Natomiast z obowiązku uzyskania pozwolenia na budowę, jak i obowiązku zgłoszenia została zwolniona budowa:
- jednokondygnacyjnego budynku gospodarczego i wiaty o prostej konstrukcji, związanego z produkcją rolną, o powierzchni zabudowy do 150 m2, przy rozpiętości konstrukcji nie większej niż 6 mi wysokości nie większej niż 7 m, których obszar oddziaływania mieści się w całości na działce lub działkach, na których zostały zaprojektowane
3/ Lex zboże – budowa: konsekwencje zmian
Czy rzeczywiście jest tak, że na podstawie „Lex zboże” można wybudować wszystko, łącznie z „nowoczesną stodołą”, bez żadnych konsekwencji?
Nie ma wątpliwości, że ustawa „Lex zboże” zawiera sporo luk, najbardziej rażącą jest kwestia „związania z produkcją rolną” budynku gospodarczego realizowanego na podstawie znowelizowanych przepisów.
Do ustawy nie wprowadzono żadnych kryteriów, które pozwalałby rozstrzygać, czy dany budynek jest związany z produkcją rolną, czy nie. Wszystko zależy od oceny konkretnej sytuacji. Jak taką ocenę przeprowadzić? Nie wiadomo.
Niejasność przepisów może przy tym działać w dwie strony. Doprowadzić do nadużyć i umożliwić inwestorom realizację takich obiektów, pomimo braku prowadzenia działalności rolnej, jak i do pokrzywdzenia osób, które faktycznie taką działalność prowadzą lub chcą prowadzić, ale nie mogą tego wykazać wobec braku jasnego zestawu kryteriów pozwalających na weryfikację tego warunku.
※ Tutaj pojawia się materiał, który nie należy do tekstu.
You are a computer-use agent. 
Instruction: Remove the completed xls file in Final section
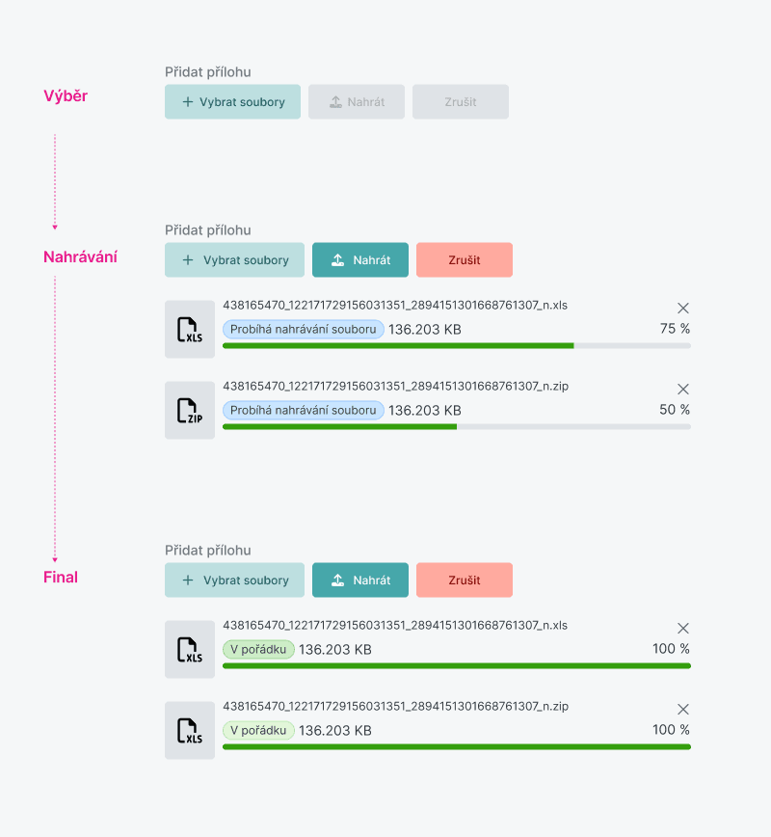click(x=683, y=629)
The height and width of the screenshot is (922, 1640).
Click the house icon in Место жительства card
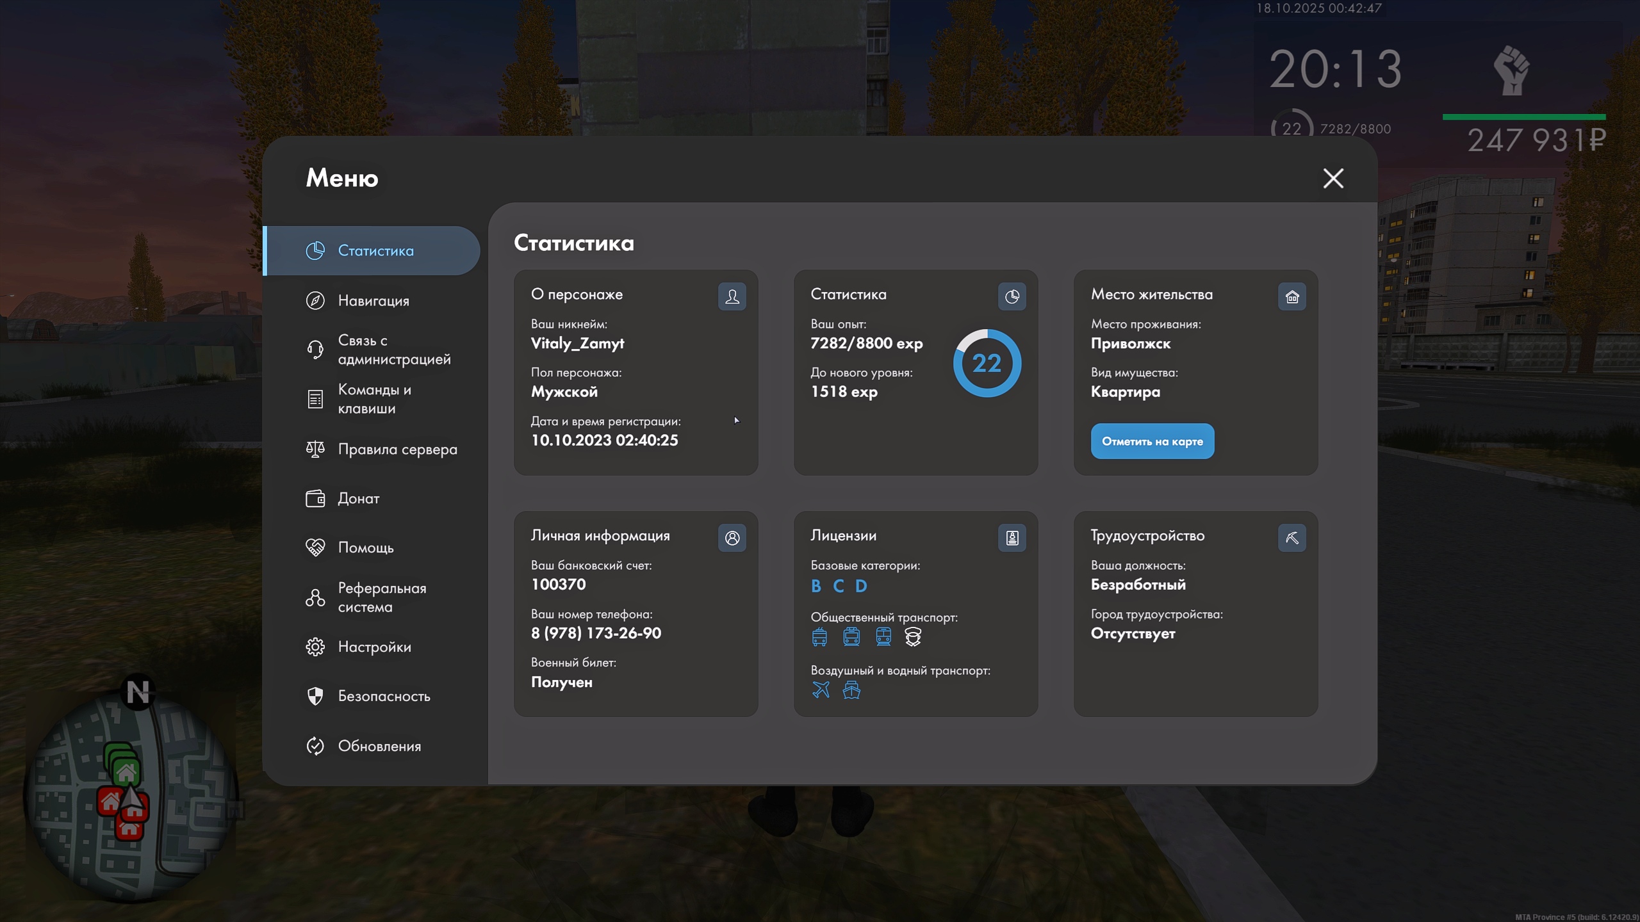pyautogui.click(x=1292, y=296)
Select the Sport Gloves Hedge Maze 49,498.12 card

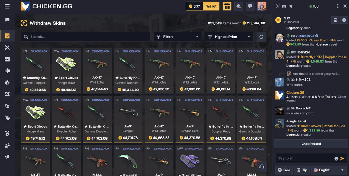(66, 71)
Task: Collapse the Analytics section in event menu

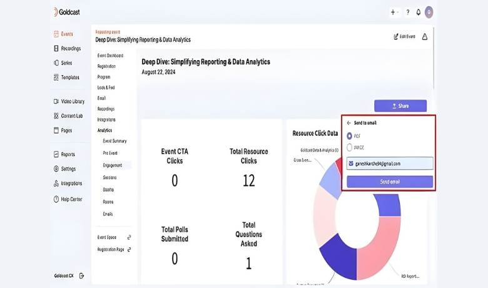Action: [104, 130]
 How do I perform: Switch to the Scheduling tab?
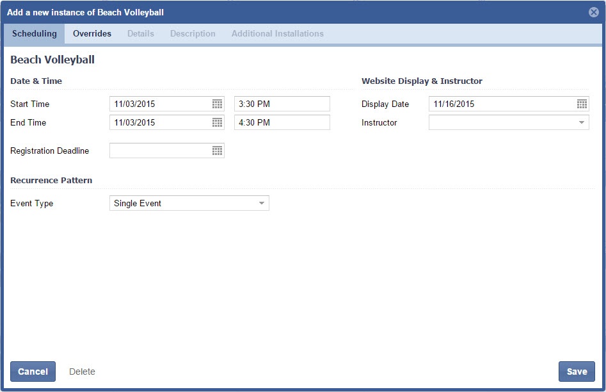click(35, 33)
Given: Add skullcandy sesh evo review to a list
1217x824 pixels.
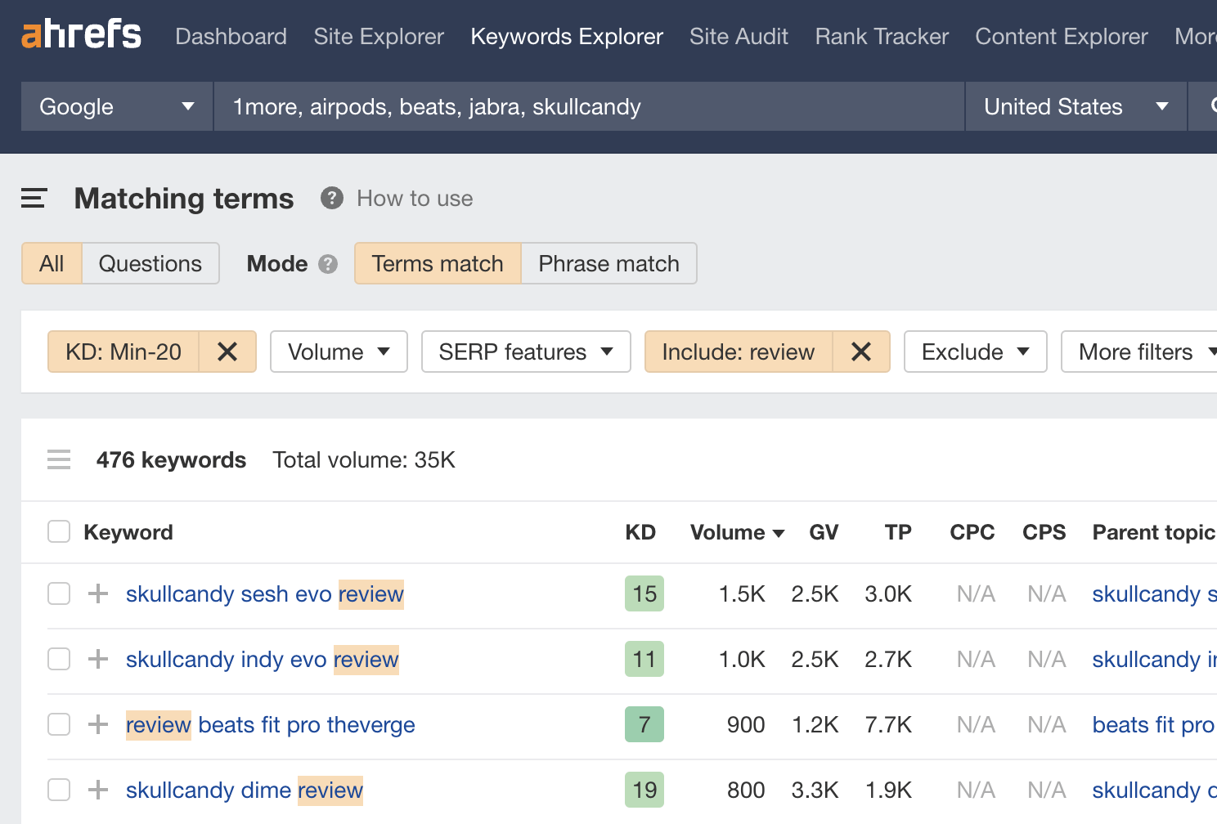Looking at the screenshot, I should pos(97,593).
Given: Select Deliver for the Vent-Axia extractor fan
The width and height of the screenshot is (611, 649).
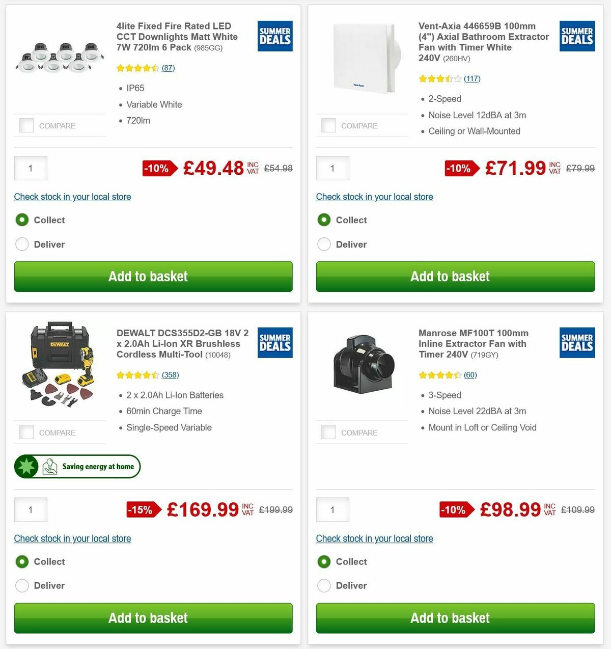Looking at the screenshot, I should point(324,244).
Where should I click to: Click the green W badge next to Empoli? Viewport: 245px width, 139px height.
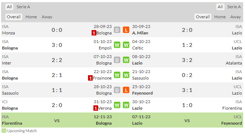(117, 45)
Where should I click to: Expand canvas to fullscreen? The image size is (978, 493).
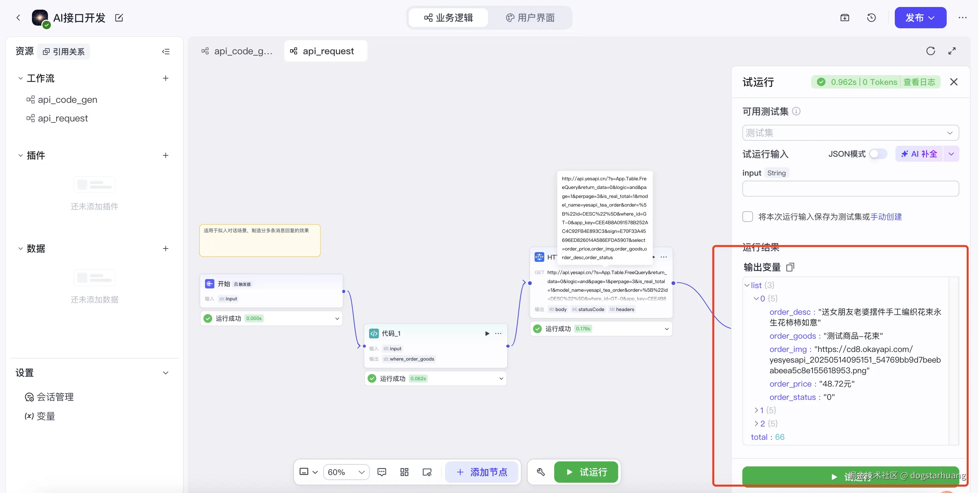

Można zauważyć też pewną niekonsekwencję. W przypadku „domów do 70 m2 bez pozwolenia” jedną z przesłanek jest „prowadzenie budowy w celu zaspokojenia własnych potrzeb mieszkaniowych”. Również kwestia trudna do samodzielnego zweryfikowania przez organy administracji architektoniczno-budowlanej.
W tym przypadku ustawodawca zdecydował się wprowadzić obowiązek złożenia w tym przedmiocie oświadczenia przez inwestora. Oświadczenie jest składane pod rygorem odpowiedzialności karnej za złożenie fałszywego oświadczenia. Jest zatem sankcja za podanie nieprawdziwych informacji. Jednocześnie zwalnia to organy z obowiązku badania tych okoliczności samodzielnie.
W przypadku budynków gospodarczych realizowanych na podstawie „Lex zboże” przesłanka powiązania budynku z działalnością gospodarczą pozostaje do oceny organu, złożone przez inwestora oświadczenie w tym zakresie nie będzie wystarczające. W mojej ocenie będzie to skutecznie uniemożliwiało szybkie procedowanie zgłoszeń budowy na podstawie „Lex zboże”. Im mniej jasne przepisy, tym dłuższy czas oczekiwana na rozpatrzenie sprawy.
Nie zgadzam się natomiast z poglądem, że na podstawie „Lex zboże” można bez konsekwencji wybudować wszystko, także budynki, które następnie będą przeznaczone do zamieszkania, na terenach, gdzie nie jest to prawnie dopuszczalne.
Po pierwsze, nie ma wątpliwości, że budynek gospodarczy, to budynek nieprzeznaczony do zamieszkania ludzi. Wynika to wprost z rozporządzenia Ministra Infrastruktury z dnia 12 kwietnia 2002 r. w sprawie warunków technicznych, jakim powinny odpowiadać budynki i ich usytuowanie, które stosuje się łącznie z przepisami pr. bud.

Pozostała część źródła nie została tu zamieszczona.